▶ **Stated problem 1**: List every kind of coder that the passage on decorrelation names.
▶ **Stated problem 2**: Summarize the passage on decorrelation in two sentences.
▶ **Stated problem 3**: Carry on the passage on decorrelation from its final sentence.

▶ **Selected excerpt**:

------

Decorrelation is a general term for any process that is used to reduce autocorrelation within a signal, or cross-correlation within a set of signals, while preserving other aspects of the signal. A frequently used method of decorrelation is the use of a matched linear filter to reduce the autocorrelation of a signal as far as possible. Since the minimum possible autocorrelation for a given signal energy is achieved by equalising the power spectrum of the signal to be similar to that of a  white noise signal, this is often referred to as signal whitening.

Process
Although most decorrelation algorithms are linear, non-linear decorrelation algorithms also exist.

Many data compression algorithms incorporate a decorrelation stage. For example, many transform coders first apply a fixed linear transformation that would, on average, have the effect of decorrelating a typical signal of the class to be coded, prior to any later processing. This is typically a Karhunen–Loève transform, or a simplified approximation such as the discrete cosine transform.

By comparison, sub-band coders do not generally have an explicit decorrelation step, but instead exploit the already-existing reduced correlation within each of the sub-bands of the signal, due to the relative flatness of each sub-band of the power spectrum in many classes of signals.

Linear predictive coders can be modelled as an attempt to decorrelate signals by subtracting the best possible linear prediction from the input signal, leaving a whitened residual signal.

------

▶ **Record extracts**:
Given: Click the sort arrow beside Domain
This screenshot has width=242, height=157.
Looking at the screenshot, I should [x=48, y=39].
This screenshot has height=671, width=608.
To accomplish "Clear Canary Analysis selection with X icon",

------

▶ **Task output 1**:
- Transform coders
- Sub-band coders
- Linear predictive coders

▶ **Task output 2**: Decorrelation reduces autocorrelation within a signal or cross-correlation within a set of signals while preserving other aspects of the signal, often by using a matched linear filter that equalizes the power spectrum toward that of white noise, which is why it is called signal whitening. Many data compression algorithms include decorrelation: transform coders apply a transform such as the Karhunen–Loève transform or the discrete cosine transform, sub-band coders exploit the reduced correlation already present within sub-bands, and linear predictive coders subtract the best linear prediction to leave a whitened residual.

▶ **Task output 3**:
Decorrelation techniques can also be used for many other purposes, such as reducing crosstalk in a multi-channel signal, or in the design of echo cancellers.

In image processing decorrelation techniques can be used to enhance or stretch, colour differences found in each pixel of an image. This is generally termed as 'decorrelation stretching'.

The concept of decorrelation can be applied in many other fields.
In neuroscience, decorrelation is used in the analysis of the neural networks in the human visual system.
In cryptography, it is used in cipher design (see Decorrelation theory) and in the design of hardware random number generators.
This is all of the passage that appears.